Sakharov condition states both C and CP violation is necessary for baryogenesis. Now consider, for example, a theory with B-number violating interaction and C-violation. Therefore, if $p\to e^+\gamma$ is an allowed B-violating process, C-violation would imply that the C-conjugated process $\bar{p}\to e^-\gamma$ would occur at a different rate. Shouldn't therefore, C-violation be sufficient for baryogenesis? Why do we also need CP-violation?

Answer 1

Assume You have only $C$-violation. Then it implies that the rate $\Gamma$ of hypothetical process $p^{-} \to e^{-}\gamma$ won't be equal to the rate of hypothetical process $p^{+} \to e^{+}\gamma$, but only for the given helicities $L/R$. Say, $$ \tag 1 \Gamma\big(p_{L}^{+} \to e^{+}_{R}\gamma_{L}\big) \neq \Gamma(p_{L}^{-} \to e^{-}_{R}\gamma_{L}), $$ and $$ \tag 2 \Gamma\big(p_{R}^{+} \to e^{+}_{L}\gamma_{R}\big) \neq \Gamma(p_{R}^{-} \to e^{-}_{L}\gamma_{R}) $$ (note that the "photon" $\gamma$ has helicities $\pm 1$ while the "electron" $e$ and the "proton" $p$ have helicites $\pm \frac{1}{2}$). (Added) This is because the $C$-transformation changes the particle on corresponding antiparticle without changing the helicity.
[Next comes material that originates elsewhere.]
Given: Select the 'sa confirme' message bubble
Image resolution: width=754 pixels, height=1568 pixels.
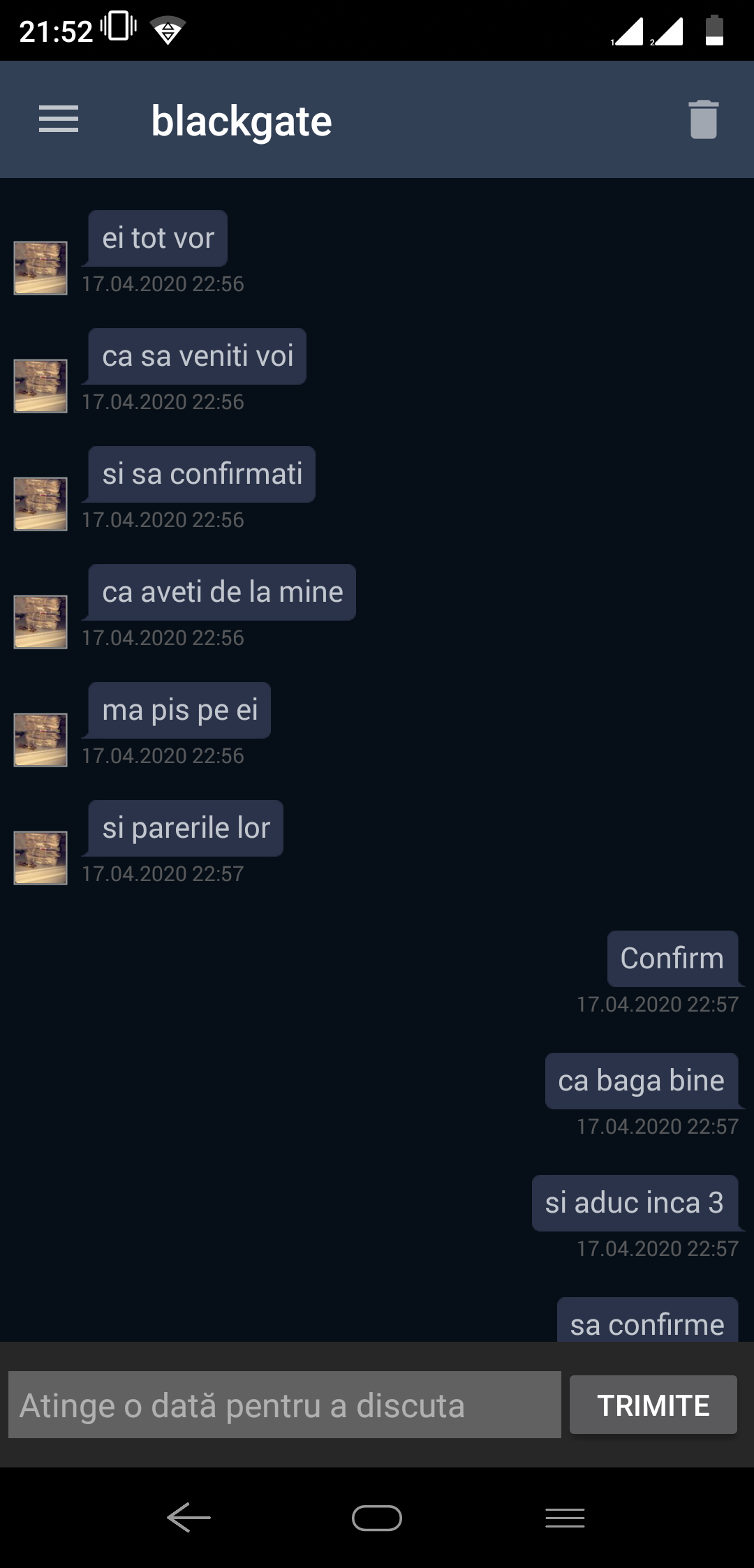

But let's assume that such processes respect $CP$-symmetry, (added) under which the left/right particle is changed on right/left antipatrticle. Then there must be $$ \tag 3 \Gamma (p^{-}_{L} \to e^{-}_{R}\gamma_{L}) = \Gamma (p^{+}_{R} \to e_{L}^{+}\gamma_{R}) $$ Let's add separately the left and the right hand-sides of $(1)$ and $(2)$ and use $(3)$. We obtain $$ \Gamma\big(p_{R}^{+} \to e^{+}_{L}\gamma_{R}\big) + \Gamma\big(p_{L}^{+} \to e^{+}_{R}\gamma_{L}\big) = \Gamma(p_{L}^{-} \to e^{-}_{R}\gamma_{L})+ \Gamma(p_{R}^{-} \to e^{-}_{L}\gamma_{R}), $$ and no total baryon-asymmetry will be generated.

Therefore we require the CP-asymmetry.